A few weeks ago, right around the time of the Burger King/Tim Hortons announcement, another Harvard economist made a strong case for eliminating the corporate-income tax entirely. Writing in the New York Times, Greg Mankiw explained how corporate-tax repeal could fit within a larger tax overhaul:

“Perhaps the boldest and best response to corporate inversions is to completely rethink the basis of corporate taxation. The first step is to acknowledge that corporations are more like tax collectors than taxpayers. The burden of the corporate tax is ultimately borne by people — some combination of the companies’ employees, customers and shareholders. After recognizing that corporations are mere conduits, we can focus more directly on the people.

“A long tradition in political philosophy and economics, dating back about four centuries to Thomas Hobbes, suggests that the amount that a person consumes is the right basis for taxation. A broad-based consumption tax asks a person to contribute to support the government according to how much of the economy’s output of goods and services he or she enjoys. It doesn’t matter whether the resources for that consumption come from wages, interest, rent, dividends, capital gains or inheritance.

“So here’s a proposal: Let’s repeal the corporate income tax entirely, and scale back the personal income tax as well. We can replace them with a broad-based tax on consumption. The consumption tax could take the form of a value-added tax, which in other countries has proved to be a remarkably efficient way to raise government revenue.
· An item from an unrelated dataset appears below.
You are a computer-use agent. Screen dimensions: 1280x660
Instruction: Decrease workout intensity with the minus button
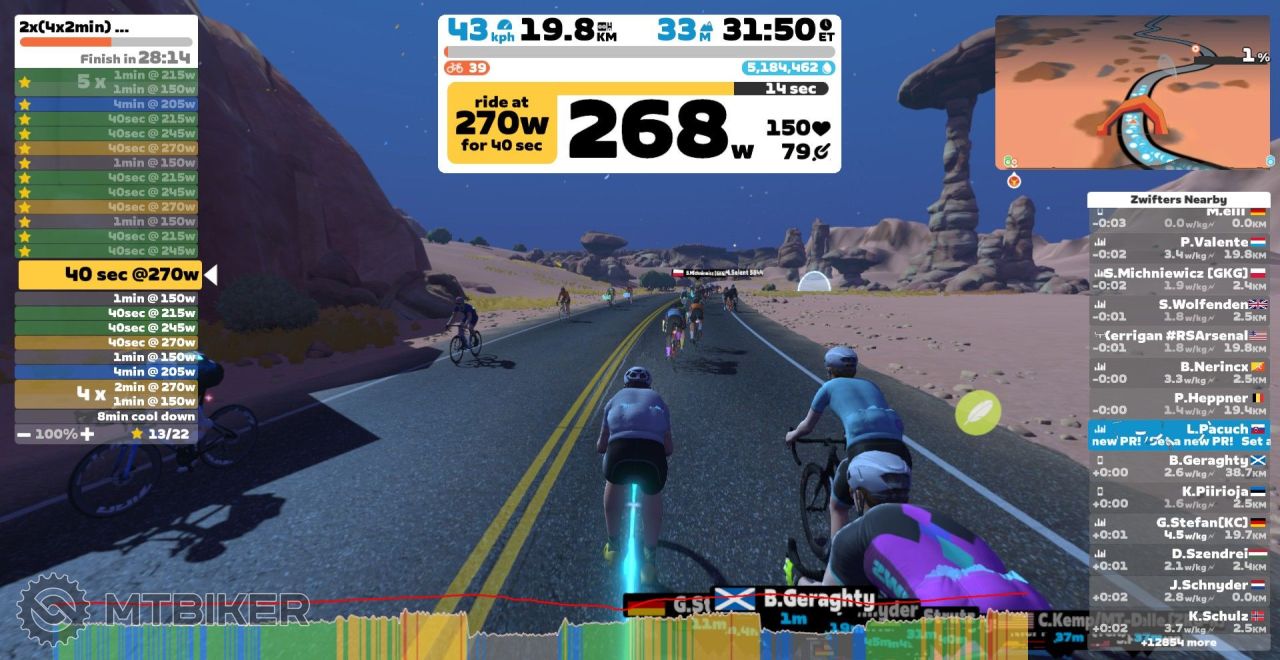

“Some may worry that a flat consumption tax is too easy on the rich or too hard on the poor. But there are ways to address these concerns. One possibility is to maintain a personal income tax for those with especially high incomes. Another is to use some revenue from the consumption tax to fund universal fixed rebates — sometimes called demogrants. Of course, the larger the rebate, the higher the tax rate would need to be.

“Major tax reform may be too much to hope for, given the current dysfunction in Washington. Nonetheless, it’s worth keeping the possibilities in mind. Corporate tax inversions aren’t the largest problem facing the nation, but they are a reminder that a better tax system is within reach, and that only politics stands in the way.”

The case for corporate-tax repeal has also been made by journalists Megan McArdle and Kevin Williamson, along with Boston University economist Laurence Kotlikoff. According to research by Kotlikoff and other analysts, “eliminating the United States’ corporate income tax produces rapid and dramatic increases in American investment, output and real wages, making the tax cut self-financing to a significant extent. Somewhat smaller gains arise from revenue-neutral corporate tax base broadening, specifically cutting the corporate tax rate to 9 percent and eliminating all corporate tax loopholes. Both policies generate welfare gains for all generations in the United States, but particularly for young and future workers. Moreover, all Americans can benefit, though by less, if foreign countries also cut their corporate tax rates.”